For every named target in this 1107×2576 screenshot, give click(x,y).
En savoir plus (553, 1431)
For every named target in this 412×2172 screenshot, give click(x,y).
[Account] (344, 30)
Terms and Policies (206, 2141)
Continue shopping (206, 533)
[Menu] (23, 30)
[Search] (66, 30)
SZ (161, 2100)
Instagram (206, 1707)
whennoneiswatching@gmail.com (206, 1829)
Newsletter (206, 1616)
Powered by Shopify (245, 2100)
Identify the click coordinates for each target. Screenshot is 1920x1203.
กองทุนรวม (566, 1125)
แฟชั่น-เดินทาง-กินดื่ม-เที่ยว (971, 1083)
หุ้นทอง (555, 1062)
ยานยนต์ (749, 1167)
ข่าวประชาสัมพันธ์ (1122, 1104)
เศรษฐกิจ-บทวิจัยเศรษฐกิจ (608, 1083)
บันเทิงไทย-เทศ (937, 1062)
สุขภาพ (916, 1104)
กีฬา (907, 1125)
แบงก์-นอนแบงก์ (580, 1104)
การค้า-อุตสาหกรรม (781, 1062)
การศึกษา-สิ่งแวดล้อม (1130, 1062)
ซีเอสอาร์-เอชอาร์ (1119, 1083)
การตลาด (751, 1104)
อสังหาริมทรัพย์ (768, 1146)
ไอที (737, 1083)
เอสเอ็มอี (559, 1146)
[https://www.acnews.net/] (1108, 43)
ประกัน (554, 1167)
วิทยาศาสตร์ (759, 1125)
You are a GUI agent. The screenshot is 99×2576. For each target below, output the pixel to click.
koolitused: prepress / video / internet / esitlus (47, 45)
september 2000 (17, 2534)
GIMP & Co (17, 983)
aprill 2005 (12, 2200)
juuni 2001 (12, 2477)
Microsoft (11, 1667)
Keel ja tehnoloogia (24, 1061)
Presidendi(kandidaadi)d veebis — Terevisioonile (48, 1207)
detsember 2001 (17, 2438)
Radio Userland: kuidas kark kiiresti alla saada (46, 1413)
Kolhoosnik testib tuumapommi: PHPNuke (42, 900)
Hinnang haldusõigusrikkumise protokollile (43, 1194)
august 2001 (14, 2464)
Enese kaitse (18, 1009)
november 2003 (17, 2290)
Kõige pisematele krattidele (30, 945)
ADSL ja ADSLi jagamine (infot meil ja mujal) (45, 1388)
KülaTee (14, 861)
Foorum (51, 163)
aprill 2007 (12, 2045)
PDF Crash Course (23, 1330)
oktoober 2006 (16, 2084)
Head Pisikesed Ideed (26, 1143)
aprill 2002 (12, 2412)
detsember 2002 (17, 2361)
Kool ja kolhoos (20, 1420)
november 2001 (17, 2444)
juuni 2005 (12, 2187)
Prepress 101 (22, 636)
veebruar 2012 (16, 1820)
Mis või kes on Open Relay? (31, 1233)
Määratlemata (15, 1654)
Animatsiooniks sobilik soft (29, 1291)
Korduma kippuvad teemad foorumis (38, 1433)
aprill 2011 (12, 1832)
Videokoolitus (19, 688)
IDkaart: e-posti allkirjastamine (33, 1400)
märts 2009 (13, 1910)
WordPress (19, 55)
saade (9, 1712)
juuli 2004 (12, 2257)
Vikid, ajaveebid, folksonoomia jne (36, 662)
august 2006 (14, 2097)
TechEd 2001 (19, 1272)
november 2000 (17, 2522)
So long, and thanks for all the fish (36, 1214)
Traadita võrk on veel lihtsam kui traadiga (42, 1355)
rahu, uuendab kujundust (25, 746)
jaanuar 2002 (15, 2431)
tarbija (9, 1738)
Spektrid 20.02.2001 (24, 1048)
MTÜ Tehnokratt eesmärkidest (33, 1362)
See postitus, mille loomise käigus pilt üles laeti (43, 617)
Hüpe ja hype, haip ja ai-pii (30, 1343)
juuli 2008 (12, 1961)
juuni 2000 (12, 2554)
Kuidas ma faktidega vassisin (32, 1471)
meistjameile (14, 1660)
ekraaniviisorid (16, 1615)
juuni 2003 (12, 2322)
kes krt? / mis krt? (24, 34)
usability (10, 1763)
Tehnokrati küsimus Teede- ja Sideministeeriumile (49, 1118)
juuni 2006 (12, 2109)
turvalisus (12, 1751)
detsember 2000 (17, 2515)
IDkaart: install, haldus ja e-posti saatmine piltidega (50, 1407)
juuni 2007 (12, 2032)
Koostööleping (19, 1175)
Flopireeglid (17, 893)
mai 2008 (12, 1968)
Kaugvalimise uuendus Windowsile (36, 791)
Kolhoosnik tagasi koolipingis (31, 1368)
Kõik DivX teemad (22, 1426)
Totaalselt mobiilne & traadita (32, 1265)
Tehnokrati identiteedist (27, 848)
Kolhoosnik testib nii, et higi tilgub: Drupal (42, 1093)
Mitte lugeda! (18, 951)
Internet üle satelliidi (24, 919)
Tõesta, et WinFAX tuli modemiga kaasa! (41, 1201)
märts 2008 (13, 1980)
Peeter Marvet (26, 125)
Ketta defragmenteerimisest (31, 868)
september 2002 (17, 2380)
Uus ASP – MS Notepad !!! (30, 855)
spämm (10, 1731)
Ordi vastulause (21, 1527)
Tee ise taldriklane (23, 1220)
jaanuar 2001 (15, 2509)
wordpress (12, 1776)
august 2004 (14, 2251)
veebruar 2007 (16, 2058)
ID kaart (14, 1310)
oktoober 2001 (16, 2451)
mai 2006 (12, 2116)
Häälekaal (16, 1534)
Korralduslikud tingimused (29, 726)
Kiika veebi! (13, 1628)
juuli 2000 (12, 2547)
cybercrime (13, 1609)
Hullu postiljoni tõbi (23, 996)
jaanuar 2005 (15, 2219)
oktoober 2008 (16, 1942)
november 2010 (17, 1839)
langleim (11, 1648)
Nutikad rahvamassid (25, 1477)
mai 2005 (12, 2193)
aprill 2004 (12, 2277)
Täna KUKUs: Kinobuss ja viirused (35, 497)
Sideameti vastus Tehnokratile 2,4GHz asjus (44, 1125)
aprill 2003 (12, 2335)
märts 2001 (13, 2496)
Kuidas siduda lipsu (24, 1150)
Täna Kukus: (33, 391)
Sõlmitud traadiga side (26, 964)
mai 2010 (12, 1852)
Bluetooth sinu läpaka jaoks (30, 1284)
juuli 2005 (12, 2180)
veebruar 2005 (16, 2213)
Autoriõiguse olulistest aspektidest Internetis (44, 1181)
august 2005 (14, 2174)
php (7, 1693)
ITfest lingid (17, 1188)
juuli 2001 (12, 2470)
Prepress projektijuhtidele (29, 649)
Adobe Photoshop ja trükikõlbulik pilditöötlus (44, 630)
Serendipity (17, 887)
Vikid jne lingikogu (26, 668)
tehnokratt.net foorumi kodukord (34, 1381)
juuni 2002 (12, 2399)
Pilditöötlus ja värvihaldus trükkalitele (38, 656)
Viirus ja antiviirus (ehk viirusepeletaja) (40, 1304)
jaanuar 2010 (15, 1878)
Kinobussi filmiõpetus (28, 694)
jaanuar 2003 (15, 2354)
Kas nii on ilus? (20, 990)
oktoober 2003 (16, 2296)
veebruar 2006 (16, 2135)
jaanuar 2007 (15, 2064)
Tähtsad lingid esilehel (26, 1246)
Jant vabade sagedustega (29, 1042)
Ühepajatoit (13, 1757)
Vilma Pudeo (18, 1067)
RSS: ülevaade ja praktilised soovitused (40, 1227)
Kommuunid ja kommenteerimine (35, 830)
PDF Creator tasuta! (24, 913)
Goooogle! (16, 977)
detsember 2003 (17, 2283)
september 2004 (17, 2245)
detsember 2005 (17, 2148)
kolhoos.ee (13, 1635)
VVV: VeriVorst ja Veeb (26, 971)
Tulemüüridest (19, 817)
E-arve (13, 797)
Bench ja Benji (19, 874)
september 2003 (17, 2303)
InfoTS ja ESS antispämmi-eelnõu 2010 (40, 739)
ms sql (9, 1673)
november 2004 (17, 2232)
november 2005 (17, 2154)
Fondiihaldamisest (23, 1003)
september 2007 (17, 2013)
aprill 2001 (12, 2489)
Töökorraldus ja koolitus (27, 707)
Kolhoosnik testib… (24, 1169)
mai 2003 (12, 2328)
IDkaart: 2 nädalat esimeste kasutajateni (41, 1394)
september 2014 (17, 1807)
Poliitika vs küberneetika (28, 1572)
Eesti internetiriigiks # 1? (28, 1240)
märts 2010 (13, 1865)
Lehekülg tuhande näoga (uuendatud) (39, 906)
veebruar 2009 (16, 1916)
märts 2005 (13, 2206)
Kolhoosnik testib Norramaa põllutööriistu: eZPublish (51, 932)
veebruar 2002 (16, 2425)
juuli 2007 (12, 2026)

## What to produce
Your answer should be the lines above from the one containing "You are a GUI" through the one containing "usability (10, 1763)", copied exactly and with both ends kept.

## Reply
You are a GUI agent. The screenshot is 99×2576. For each target below, output the pixel to click.
koolitused: prepress / video / internet / esitlus (47, 45)
september 2000 (17, 2534)
GIMP & Co (17, 983)
aprill 2005 (12, 2200)
juuni 2001 (12, 2477)
Microsoft (11, 1667)
Keel ja tehnoloogia (24, 1061)
Presidendi(kandidaadi)d veebis — Terevisioonile (48, 1207)
detsember 2001 (17, 2438)
Radio Userland: kuidas kark kiiresti alla saada (46, 1413)
Kolhoosnik testib tuumapommi: PHPNuke (42, 900)
Hinnang haldusõigusrikkumise protokollile (43, 1194)
august 2001 (14, 2464)
Enese kaitse (18, 1009)
november 2003 (17, 2290)
Kõige pisematele krattidele (30, 945)
ADSL ja ADSLi jagamine (infot meil ja mujal) (45, 1388)
KülaTee (14, 861)
Foorum (51, 163)
aprill 2007 (12, 2045)
PDF Crash Course (23, 1330)
oktoober 2006 (16, 2084)
Head Pisikesed Ideed (26, 1143)
aprill 2002 (12, 2412)
detsember 2002 (17, 2361)
Kool ja kolhoos (20, 1420)
november 2001 (17, 2444)
juuni 2005 (12, 2187)
Prepress 101 (22, 636)
veebruar 2012 (16, 1820)
Mis või kes on Open Relay? (31, 1233)
Määratlemata (15, 1654)
Animatsiooniks sobilik soft (29, 1291)
Korduma kippuvad teemad foorumis (38, 1433)
aprill 2011 (12, 1832)
Videokoolitus (19, 688)
IDkaart: e-posti allkirjastamine (33, 1400)
märts 2009 (13, 1910)
WordPress (19, 55)
saade (9, 1712)
juuli 2004 (12, 2257)
Vikid, ajaveebid, folksonoomia jne (36, 662)
august 2006 (14, 2097)
TechEd 2001 (19, 1272)
november 2000 (17, 2522)
So long, and thanks for all the fish (36, 1214)
Traadita võrk on veel lihtsam kui traadiga (42, 1355)
rahu, uuendab kujundust (25, 746)
jaanuar 2002 (15, 2431)
tarbija (9, 1738)
Spektrid 20.02.2001 (24, 1048)
MTÜ Tehnokratt eesmärkidest (33, 1362)
See postitus, mille loomise käigus pilt üles laeti (43, 617)
Hüpe ja hype, haip ja ai-pii (30, 1343)
juuli 2008 (12, 1961)
juuni 2000 (12, 2554)
Kuidas ma faktidega vassisin (32, 1471)
meistjameile (14, 1660)
ekraaniviisorid (16, 1615)
juuni 2003 (12, 2322)
kes krt? / mis krt? (24, 34)
usability (10, 1763)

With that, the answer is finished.